**WORK TO BE COMPLETED:** Which lines of the data below hold "button"? Copy each of them.

##### SUPPLIED RECORDS #####

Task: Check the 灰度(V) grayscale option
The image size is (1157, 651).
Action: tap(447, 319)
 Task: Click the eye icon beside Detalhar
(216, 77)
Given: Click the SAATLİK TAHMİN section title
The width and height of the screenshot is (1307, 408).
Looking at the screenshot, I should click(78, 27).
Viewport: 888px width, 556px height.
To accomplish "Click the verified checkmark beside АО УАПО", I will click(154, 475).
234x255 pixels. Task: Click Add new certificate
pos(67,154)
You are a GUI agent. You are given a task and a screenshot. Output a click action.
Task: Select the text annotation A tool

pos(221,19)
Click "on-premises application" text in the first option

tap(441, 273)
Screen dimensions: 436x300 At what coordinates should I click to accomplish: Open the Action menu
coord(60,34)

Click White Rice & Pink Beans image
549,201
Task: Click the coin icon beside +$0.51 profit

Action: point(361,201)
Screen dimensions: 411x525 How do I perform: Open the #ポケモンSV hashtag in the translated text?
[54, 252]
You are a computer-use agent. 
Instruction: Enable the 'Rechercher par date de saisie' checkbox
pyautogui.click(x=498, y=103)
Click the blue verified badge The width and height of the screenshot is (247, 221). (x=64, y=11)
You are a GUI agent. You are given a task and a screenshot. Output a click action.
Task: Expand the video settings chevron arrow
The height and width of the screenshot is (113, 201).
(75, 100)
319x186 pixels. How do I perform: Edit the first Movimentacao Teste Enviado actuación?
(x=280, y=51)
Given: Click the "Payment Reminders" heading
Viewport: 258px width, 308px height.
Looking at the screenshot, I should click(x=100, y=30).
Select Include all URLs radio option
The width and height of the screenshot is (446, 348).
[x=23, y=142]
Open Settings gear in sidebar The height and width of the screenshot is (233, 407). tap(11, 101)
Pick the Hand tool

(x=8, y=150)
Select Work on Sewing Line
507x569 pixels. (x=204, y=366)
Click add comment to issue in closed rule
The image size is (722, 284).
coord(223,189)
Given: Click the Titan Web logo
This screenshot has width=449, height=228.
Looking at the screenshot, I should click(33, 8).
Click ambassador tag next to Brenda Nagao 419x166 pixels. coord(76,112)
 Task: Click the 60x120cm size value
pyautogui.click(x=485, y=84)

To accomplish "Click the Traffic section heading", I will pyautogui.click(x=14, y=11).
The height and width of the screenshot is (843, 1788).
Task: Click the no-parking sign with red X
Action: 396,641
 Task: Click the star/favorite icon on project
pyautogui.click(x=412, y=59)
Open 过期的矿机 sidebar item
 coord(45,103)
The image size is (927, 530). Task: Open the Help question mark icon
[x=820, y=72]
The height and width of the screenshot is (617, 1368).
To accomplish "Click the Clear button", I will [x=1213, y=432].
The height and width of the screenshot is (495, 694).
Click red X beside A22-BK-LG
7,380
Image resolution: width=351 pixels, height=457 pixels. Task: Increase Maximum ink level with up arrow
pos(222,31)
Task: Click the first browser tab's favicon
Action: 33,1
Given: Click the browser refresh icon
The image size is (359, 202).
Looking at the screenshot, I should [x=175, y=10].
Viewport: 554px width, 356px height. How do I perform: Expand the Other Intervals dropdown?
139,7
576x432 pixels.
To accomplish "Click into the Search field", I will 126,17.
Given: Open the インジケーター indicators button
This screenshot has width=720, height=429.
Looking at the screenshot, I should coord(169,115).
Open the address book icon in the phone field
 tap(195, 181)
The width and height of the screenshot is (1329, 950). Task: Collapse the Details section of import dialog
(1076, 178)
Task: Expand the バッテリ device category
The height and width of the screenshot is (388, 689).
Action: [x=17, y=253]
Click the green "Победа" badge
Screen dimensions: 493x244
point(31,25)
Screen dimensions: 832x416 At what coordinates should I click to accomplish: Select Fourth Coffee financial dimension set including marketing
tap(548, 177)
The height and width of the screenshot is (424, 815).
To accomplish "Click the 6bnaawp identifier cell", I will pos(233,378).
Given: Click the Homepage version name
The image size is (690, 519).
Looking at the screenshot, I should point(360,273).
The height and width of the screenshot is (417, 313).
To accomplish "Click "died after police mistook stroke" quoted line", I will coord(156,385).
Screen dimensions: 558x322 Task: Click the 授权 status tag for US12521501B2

#####

**ANSWER AREA:**
To accomplish "Click the Clear button", I will [x=1213, y=432].
Given: Open the インジケーター indicators button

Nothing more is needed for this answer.